The acceleration of sea level rise over the last century prompted many coastal ecologists to worry, and this worry only intensified as they started focusing on “blue carbon.” Would the remaining salt marshes be able to keep up, or would they drown? Would salt marshes continue to play an outsized role in sequestering carbon?
In answer, scientists have been measuring rates of marsh growth, deploying filters to capture settling sediment, installing frames of suspended pins that move up and down with the marsh surface, coring into the peat to date the layers and correlate them with historical pollution.
Recently, in Long Island Sound and around Cape Cod, researchers found that marshes were indeed growing at increased rates.
A new coastwide study, led by Nathaniel Weston of Villanova University and funded by the National Science Foundation, confirms these findings. Analysis of 31 soil cores at nine sites from Georgia to Maine showed that marsh growth has actually accelerated.
In many places, including the Kennebec River, marshes are growing vertically two or three times faster than they were 100 years ago. The change in the growth of the marsh appears to closely mirror the change in rates of global sea level rise.
Weston was surprised. His previous research documented declines in the amount of sediment washing down rivers to marshes as a result of reforestation, erosion control, and dam construction.
“We wondered if we could see this signal of changing sediment supply in the marshes, if accretion rates had slowed,” he said. “We didn’t find that. Instead, we found acceleration everywhere.”
Sediment is necessary, but more important for building marsh is the below-ground accumulation of organic matter. In order for the marsh to sequester carbon, it has to escape decomposition by bacteria and fungi which produce carbon dioxide or methane as they break down plants.
Microbial activity is higher in warmer temperatures, and Weston thinks this helps explain slower rates of marsh growth in some of the more southern marshes (the York River in Virginia, Cape Fear River in North Carolina, and Edisto River in South Carolina).

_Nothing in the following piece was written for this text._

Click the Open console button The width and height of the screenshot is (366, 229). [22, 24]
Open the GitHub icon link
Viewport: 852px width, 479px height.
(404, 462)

These new findings suggest that rather than being passively “resilient” to rising sea levels, salt marsh ecosystems have the capacity to respond to accelerating rates of change. The response is dynamic, but patchy.
And however well salt marshes have kept up in the past—however well-documented by well-meaning researchers—that response is less and less relevant for predicting the future.
Whether or not salt marshes continue to keep up depends on how fast the sea continues to rise, how much temperatures continue to warm, and whether or not there is a continued source of sediment.
“We are losing marsh in some places, gaining in others,” said Weston. “Overall, we’re going to continue to lose in most systems, some more quickly than others.” A separate study in southern New England found that salt marsh vegetation loss is both widespread and accelerating.
“Marshes are keeping up, until they don’t,” said Weston, who plans on continuing to monitor marshes to identify signals of tipping points. He acknowledged that our information is biased because it is based on data from salt marshes that are surviving, rather than ones that have already disappeared.
“We can’t core a marsh that isn’t there.”
At Popham, the rising sea and shifting sands reshape the beach with each high tide and every storm. The river delivers fine sediment, the marsh grass grows toward the sky, and roots hold everything in its place. For now.